Source:

═══

Home Apollo Index Apollo 17

Pretty obvious what the answer is to that one: none. I’ve made a best guess as to where the location is on the LO4 photograph, but it’s pretty much just blobs now. Apollo and LRO, by contrast, are still showing remarkable levels of detail.

The crater next to the eventual landing site has now become visible (yellow arrow). The red arrow in this image identifies a crater just visible to the right of the yellow arrow in the previous image. J

Just so we can keep up the pressure on the hoaxers, Chandrayaan (right) still provides us with an impressive amount of corroborating detail. So much detail that we can, in fact, zoom in and make out the disturbed ground around the lunar module next to the landing crater and by the parked lunar rover:

And finally, we have the view just as the LM descent engine begins to pick up some dust.

In this shot the red and blue arrows identify the same craters as they do in the preceding image, and it should be obvious to all but the most blinkered of retards that craters just a few feet across are easily identifiable in the Apollo 16mm still, craters that would not be imaged again for another 40 years, and were not visible at all in any photographs (including those taken from orbit by other Apollo cameras prior to Apollo 16).

═══

Problems to work on:
• A. Answer these from the Apollo 17 page:
(i) What does the yellow arrow identify?
(ii) Which source is said to still provide an impressive amount of corroborating detail?
(iii) What is the LM descent engine beginning to do in the final view?
• B. Please reproduce the Apollo 17 page word for word from "Just so we can" to "up some dust.".

Excerpted data:
═══

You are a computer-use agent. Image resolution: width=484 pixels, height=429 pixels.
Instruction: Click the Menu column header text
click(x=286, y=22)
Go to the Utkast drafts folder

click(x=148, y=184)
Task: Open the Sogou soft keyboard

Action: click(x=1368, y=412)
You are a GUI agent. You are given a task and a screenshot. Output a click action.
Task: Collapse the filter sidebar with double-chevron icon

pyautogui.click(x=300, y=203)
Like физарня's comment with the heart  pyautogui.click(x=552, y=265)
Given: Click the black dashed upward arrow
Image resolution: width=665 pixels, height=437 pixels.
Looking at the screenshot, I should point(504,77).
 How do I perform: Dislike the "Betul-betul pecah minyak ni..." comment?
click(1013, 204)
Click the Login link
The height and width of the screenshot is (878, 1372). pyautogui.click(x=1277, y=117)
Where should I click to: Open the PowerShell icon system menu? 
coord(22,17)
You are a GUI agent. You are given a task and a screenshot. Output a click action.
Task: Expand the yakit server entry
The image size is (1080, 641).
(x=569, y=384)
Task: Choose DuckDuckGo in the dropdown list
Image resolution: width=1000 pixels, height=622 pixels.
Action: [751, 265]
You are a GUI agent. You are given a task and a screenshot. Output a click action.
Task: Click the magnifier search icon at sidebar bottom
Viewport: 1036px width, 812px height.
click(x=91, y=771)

═══

Task answers:
• A.
(i) The crater next to the eventual landing site.
(ii) Chandrayaan.
(iii) Pick up some dust.

• B.
Just so we can keep up the pressure on the hoaxers, Chandrayaan (right) still provides us with an impressive amount of corroborating detail. So much detail that we can, in fact, zoom in and make out the disturbed ground around the lunar module next to the landing crater and by the parked lunar rover:

And finally, we have the view just as the LM descent engine begins to pick up some dust.